[Data section]
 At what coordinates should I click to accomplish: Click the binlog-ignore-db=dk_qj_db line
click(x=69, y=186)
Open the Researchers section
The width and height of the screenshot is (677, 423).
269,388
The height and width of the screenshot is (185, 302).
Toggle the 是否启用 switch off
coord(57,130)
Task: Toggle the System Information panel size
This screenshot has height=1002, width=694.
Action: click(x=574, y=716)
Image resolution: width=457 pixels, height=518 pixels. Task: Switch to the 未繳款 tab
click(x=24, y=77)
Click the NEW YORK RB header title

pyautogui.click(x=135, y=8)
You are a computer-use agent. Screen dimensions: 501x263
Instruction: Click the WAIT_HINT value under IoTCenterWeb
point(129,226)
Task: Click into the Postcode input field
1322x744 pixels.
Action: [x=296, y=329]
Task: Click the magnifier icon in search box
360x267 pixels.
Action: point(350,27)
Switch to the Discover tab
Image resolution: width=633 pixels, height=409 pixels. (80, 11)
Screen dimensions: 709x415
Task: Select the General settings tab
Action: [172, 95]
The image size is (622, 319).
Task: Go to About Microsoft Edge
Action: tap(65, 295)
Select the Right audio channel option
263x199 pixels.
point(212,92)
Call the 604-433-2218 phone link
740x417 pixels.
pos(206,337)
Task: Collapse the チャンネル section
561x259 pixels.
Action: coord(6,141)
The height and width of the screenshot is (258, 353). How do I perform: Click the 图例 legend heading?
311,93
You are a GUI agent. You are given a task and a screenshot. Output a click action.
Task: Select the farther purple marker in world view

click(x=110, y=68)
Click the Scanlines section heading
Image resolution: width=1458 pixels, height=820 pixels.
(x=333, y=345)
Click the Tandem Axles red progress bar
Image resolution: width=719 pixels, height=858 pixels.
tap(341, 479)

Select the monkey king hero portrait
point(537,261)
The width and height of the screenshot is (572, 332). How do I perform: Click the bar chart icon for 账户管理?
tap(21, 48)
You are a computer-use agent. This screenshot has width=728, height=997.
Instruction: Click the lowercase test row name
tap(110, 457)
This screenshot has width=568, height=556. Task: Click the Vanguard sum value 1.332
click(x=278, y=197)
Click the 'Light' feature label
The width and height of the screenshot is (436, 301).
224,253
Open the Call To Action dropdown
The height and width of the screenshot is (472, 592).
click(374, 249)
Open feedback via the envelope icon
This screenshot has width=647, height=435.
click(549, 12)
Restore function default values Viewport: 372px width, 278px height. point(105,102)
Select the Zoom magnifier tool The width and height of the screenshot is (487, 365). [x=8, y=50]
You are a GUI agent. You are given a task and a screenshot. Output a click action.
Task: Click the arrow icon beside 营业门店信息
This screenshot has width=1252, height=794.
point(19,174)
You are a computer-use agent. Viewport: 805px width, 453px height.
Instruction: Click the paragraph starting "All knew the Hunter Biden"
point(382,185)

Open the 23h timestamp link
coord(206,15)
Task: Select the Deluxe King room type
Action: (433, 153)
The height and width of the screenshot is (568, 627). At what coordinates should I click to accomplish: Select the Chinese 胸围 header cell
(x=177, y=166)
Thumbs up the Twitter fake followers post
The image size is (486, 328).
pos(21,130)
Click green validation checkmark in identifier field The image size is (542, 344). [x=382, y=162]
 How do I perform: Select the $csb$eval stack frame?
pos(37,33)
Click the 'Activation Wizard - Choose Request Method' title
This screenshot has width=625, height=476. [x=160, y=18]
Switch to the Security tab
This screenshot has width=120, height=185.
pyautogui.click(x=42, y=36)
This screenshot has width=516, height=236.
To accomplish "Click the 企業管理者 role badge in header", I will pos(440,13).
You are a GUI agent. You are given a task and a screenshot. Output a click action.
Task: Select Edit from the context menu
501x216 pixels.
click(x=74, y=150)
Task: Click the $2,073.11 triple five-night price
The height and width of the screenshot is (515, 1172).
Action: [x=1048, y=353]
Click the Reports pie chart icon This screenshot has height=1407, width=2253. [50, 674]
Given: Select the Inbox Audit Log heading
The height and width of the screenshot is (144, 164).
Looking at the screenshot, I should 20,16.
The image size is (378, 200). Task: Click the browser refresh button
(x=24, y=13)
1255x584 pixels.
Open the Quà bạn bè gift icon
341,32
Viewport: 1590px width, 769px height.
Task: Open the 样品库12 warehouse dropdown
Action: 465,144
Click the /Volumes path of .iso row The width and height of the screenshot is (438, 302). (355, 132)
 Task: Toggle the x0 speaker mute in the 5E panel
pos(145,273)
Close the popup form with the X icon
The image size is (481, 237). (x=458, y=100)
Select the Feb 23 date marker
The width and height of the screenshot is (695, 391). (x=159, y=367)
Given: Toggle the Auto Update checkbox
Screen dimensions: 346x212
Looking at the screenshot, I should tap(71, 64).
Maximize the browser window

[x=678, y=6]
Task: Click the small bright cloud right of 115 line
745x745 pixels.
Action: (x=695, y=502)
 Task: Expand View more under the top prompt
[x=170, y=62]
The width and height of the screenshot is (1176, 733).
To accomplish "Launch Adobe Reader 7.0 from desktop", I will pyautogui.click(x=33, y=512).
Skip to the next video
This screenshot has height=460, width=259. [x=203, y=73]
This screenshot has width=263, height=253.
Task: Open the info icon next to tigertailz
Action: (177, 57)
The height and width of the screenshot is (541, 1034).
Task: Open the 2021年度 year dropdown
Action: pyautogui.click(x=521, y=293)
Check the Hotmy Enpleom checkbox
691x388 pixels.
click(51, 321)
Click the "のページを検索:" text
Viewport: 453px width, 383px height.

[Required work] Wherever the word "computer" appears in the records above, copy that line.

[Answer below]
You are a computer-use agent. Screen dimensions: 501x263
You are a computer-use agent. This screenshot has width=728, height=997.
You are a computer-use agent. Viewport: 805px width, 453px height.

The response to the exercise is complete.